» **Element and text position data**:
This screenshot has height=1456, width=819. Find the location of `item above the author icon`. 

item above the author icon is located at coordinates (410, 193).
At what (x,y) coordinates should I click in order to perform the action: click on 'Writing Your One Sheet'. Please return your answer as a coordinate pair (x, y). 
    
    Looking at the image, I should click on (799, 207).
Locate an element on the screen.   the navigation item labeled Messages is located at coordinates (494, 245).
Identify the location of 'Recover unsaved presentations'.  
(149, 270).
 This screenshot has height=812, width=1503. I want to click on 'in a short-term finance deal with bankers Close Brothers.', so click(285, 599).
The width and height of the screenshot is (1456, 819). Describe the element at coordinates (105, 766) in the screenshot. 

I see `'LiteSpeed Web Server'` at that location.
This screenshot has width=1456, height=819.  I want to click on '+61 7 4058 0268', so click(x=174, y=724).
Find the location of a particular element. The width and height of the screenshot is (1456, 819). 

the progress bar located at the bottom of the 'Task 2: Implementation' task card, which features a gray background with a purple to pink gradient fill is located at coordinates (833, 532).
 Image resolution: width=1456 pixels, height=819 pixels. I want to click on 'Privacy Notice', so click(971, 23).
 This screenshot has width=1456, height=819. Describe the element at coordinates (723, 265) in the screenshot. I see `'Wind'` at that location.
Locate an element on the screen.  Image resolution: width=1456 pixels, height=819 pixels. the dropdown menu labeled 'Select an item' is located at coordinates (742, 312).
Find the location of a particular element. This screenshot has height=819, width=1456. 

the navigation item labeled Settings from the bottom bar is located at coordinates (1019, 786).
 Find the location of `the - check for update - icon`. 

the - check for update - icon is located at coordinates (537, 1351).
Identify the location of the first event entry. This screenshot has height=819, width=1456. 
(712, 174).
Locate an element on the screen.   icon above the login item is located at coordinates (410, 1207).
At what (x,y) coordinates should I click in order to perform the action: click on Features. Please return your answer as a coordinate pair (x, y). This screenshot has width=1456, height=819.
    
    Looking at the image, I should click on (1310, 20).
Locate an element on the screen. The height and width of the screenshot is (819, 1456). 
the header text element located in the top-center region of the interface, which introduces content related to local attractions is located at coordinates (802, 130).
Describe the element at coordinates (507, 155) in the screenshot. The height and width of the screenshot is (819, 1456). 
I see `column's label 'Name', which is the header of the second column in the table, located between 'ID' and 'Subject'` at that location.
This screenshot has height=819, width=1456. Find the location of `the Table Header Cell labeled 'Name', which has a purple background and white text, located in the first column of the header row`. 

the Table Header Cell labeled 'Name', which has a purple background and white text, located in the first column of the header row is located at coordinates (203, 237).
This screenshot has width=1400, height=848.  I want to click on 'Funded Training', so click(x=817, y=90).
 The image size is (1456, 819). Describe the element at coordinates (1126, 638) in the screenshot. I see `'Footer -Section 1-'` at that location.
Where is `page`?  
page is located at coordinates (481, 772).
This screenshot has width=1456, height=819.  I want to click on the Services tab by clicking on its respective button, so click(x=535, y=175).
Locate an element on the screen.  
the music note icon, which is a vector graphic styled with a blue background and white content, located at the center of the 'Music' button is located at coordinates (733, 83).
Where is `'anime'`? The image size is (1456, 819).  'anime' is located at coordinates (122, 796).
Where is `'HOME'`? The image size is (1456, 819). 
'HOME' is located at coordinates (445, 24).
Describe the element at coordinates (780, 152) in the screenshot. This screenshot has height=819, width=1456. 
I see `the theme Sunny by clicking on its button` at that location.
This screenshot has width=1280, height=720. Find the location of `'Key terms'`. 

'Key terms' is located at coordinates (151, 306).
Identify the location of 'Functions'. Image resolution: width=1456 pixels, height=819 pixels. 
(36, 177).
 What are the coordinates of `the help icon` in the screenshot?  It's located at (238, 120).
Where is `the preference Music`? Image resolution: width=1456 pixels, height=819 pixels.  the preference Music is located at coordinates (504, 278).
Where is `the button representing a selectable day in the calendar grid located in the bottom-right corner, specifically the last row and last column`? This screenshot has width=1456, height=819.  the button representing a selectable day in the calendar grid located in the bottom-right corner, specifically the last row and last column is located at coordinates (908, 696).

» **AIM**:
Can you quote the items from their start through the line containing "item above the author icon is", with both ends included?

» **EXERCISE ANSWER**:
This screenshot has height=1456, width=819. Find the location of `item above the author icon`. 

item above the author icon is located at coordinates (410, 193).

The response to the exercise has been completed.